Begin ITEMS

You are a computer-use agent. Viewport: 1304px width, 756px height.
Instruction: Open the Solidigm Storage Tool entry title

End ITEMS
Begin ITEMS

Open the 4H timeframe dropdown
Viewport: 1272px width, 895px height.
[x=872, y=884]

End ITEMS
Begin ITEMS

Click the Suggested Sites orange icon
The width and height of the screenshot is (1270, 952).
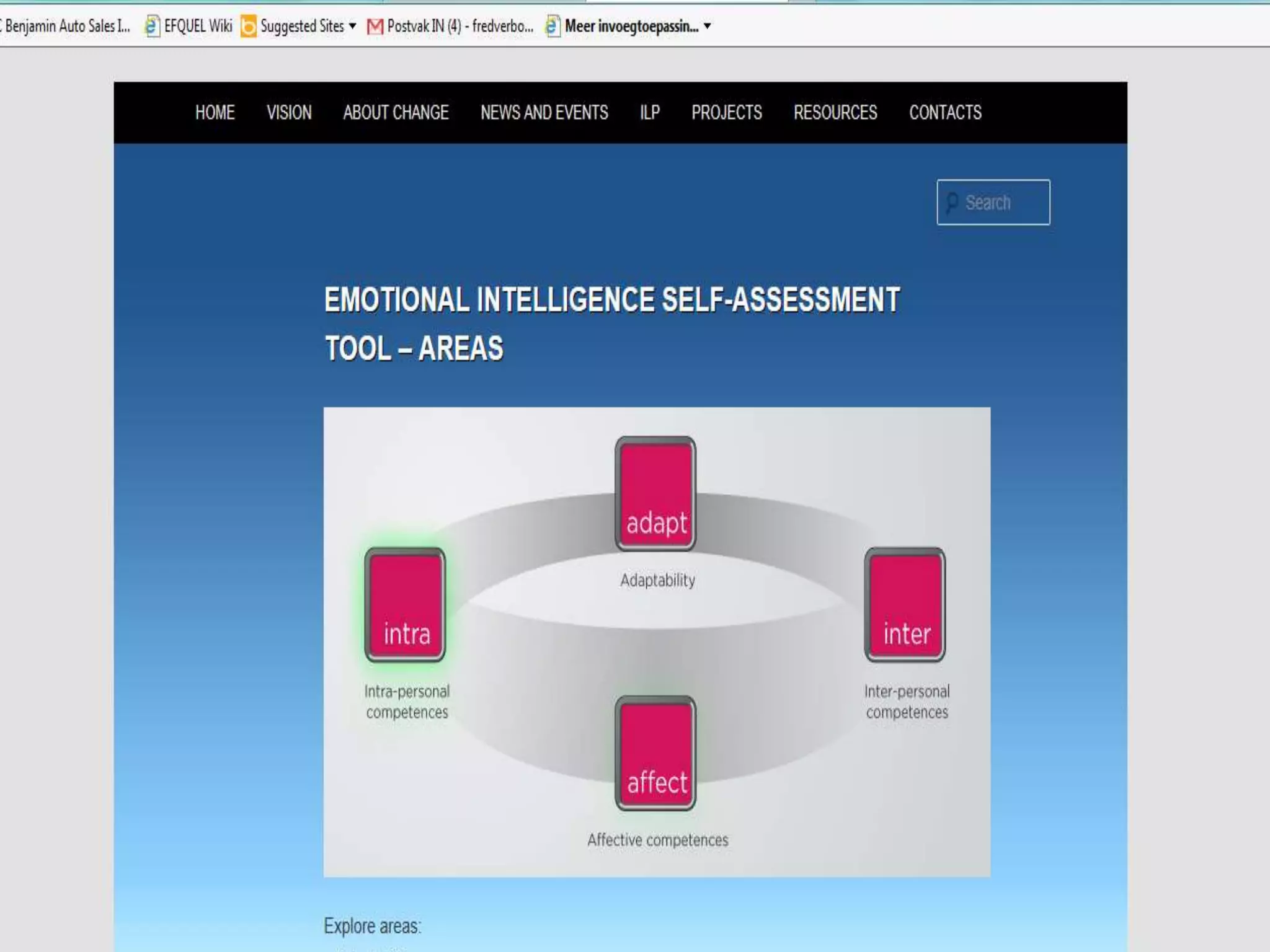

End ITEMS

(WORK REQUIRED) Give the material running from the line that contains "Click the Suggested Sites orange icon" through the line that contains "The width and", both ends included, as a JSON list of strings with one string per line and blank lines left out.

(SOLUTION)
[
  "Click the Suggested Sites orange icon",
  "The width and height of the screenshot is (1270, 952)."
]